É mais uma notícia europeia, em linha com a consolidação que cobrimos no #009 com a Sculpteo + 3D Prod: a Europa está a armar-se em materiais e serviços profissionais, enquanto a Ásia domina o hardware de consumo. Para um maker português, o SIL-004 não é um produto direto (a Lynxter é B2B), mas a tendência é importante: cada vez mais materiais certificados disponíveis para impressão 3D. Mais sobre a Lynxter na VoxelMatters →

💬 A nossa opinião da semana

Se há duas semanas a conversa era "Bambu Lab sim ou não", esta semana o sector começa a responder de várias formas. Por um lado, a Fabbaloo lança a tese incómoda: a longo prazo ganha o ecossistema fechado, porque a maioria dos novos utilizadores não quer modificar nada. Por outro lado, a 11.ª edição de Warhammer vai pôr milhares de hobbyistas a pintar e a produzir miniaturas durante meses. E entretanto a ciência avança a imprimir córneas vivas, enquanto a UltiMaker e a Lynxter dividem o segmento profissional sem cloud.

O sector está a dividir-se em três velocidades: consumo fechado-cloud (Bambu, parte da Anycubic), prosumer aberto (Prusa, Snapmaker, Klipper) e profissional verticalizado (UltiMaker, Lynxter, Peopoly). O maker português está no meio, e vale a pena olhar para os três lados. Da nossa parte, continuamos na trincheira: resina, ferramentas gratuitas e esta newsletter todas as segundas-feiras para não teres de ler oito blogs. 💪

❓ Perguntas frequentes da semana

A Bambu Lab vai processar o programador do OrcaSlicer?
Por agora, a Bambu Lab não apresentou qualquer ação judicial. O caso mantém-se na fase de carta de cessação e declarações públicas. A análise da Fabbaloo de 18 de maio sugere que a batalha está a deslocar-se do terreno legal para o comercial: a Bambu Lab aposta que os utilizadores casuais (maioria crescente) lhe compensam mais do que o lobby open source.

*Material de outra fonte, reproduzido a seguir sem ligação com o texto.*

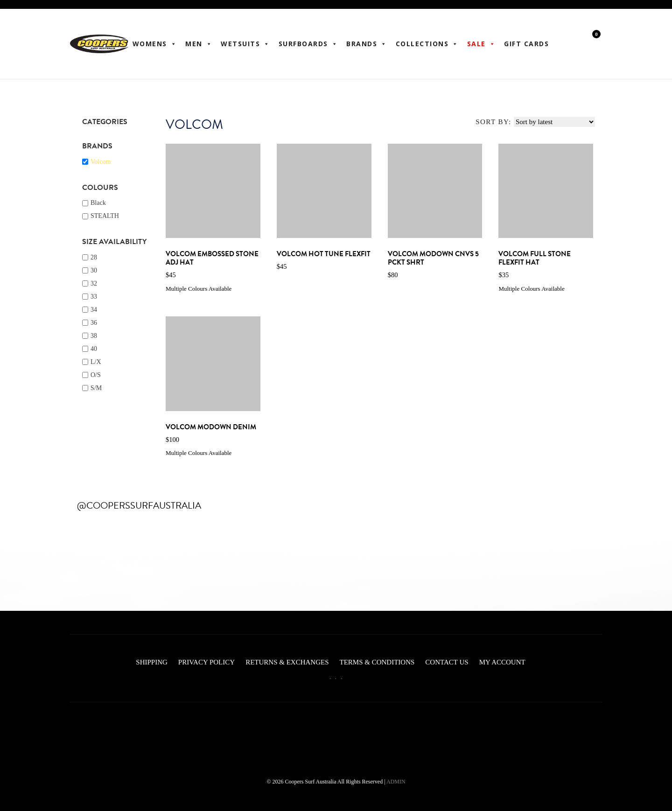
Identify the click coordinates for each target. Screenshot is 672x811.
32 (94, 283)
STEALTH (105, 216)
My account (502, 662)
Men (199, 44)
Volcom (100, 161)
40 (94, 349)
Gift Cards (526, 43)
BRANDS (367, 44)
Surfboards (308, 44)
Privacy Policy (206, 662)
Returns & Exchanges (287, 662)
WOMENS (155, 44)
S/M (96, 388)
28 (94, 257)
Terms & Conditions (377, 662)
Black (98, 203)
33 (94, 296)
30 (94, 270)
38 (94, 336)
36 (94, 322)
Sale (482, 44)
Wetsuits (245, 44)
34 (94, 309)
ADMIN (396, 782)
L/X (96, 362)
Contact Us (447, 662)
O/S (96, 375)
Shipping (152, 662)
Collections (427, 44)
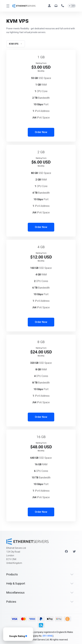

Quando sai exatamente a 11.ª Edição de Warhammer 40K?
A Games Workshop ainda não confirmou a data oficial, mas todas as pistas apontam para o sábado, 20 de junho de 2026, com pré-encomendas a 6 de junho. O sinal mais forte: o Warhammer World tem o fim de semana de 20-21 de junho bloqueado para eventos, o que historicamente coincide com lançamentos maiores. A 10.ª, 9.ª e 8.ª edições saíram todas em junho (2023, 2020 e 2017, respetivamente).

Quando veremos córneas impressas em 3D disponíveis para transplante?
A investigação coreana publicada na Biofabrication demonstra uma viabilidade técnica de 90% em testes com animais, mas ainda não existe nenhum produto comercial. Será necessário passar por ensaios clínicos em humanos antes de chegar aos hospitais, o que tipicamente demora entre 5 a 10 anos. Empresas como a Precise Bio já têm ensaios de fase 1 em Israel com córneas semelhantes.